== Information ==
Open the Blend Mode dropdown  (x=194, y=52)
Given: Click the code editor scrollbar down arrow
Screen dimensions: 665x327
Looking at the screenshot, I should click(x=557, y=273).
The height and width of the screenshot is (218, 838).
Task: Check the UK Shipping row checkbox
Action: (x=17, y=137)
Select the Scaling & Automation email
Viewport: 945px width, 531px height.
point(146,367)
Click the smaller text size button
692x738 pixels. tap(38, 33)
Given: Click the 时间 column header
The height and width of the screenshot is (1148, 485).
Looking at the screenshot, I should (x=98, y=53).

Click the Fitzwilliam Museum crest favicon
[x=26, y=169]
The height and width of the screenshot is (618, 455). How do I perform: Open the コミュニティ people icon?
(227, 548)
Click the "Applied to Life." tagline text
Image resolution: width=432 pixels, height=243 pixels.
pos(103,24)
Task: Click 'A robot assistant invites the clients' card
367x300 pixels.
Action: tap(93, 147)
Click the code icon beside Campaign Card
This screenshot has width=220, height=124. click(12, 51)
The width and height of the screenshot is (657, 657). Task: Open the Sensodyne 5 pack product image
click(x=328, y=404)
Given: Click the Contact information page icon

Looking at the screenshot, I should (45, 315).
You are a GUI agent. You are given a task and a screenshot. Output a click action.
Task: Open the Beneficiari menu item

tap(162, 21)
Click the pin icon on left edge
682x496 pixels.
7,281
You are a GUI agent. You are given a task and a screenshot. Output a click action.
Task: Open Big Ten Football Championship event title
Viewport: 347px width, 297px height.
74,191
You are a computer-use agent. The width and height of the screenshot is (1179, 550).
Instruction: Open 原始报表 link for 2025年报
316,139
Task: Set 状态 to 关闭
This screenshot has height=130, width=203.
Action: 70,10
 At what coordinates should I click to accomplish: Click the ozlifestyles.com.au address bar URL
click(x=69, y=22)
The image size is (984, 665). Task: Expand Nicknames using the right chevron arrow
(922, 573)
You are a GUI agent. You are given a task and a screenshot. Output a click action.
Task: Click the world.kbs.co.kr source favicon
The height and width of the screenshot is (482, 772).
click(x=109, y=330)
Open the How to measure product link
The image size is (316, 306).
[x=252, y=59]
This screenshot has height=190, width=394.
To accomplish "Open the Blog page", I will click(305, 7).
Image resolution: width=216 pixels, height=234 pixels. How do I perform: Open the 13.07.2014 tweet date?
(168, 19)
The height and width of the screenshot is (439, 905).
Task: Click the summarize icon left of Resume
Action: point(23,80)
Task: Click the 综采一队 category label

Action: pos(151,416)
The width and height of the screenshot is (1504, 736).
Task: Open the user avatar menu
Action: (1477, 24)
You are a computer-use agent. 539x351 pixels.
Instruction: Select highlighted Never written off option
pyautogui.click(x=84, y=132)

== Work request ==
What is the number of lines in the data that hold the word "computer"? Reply with that number and nothing else.

== Exercise response ==
2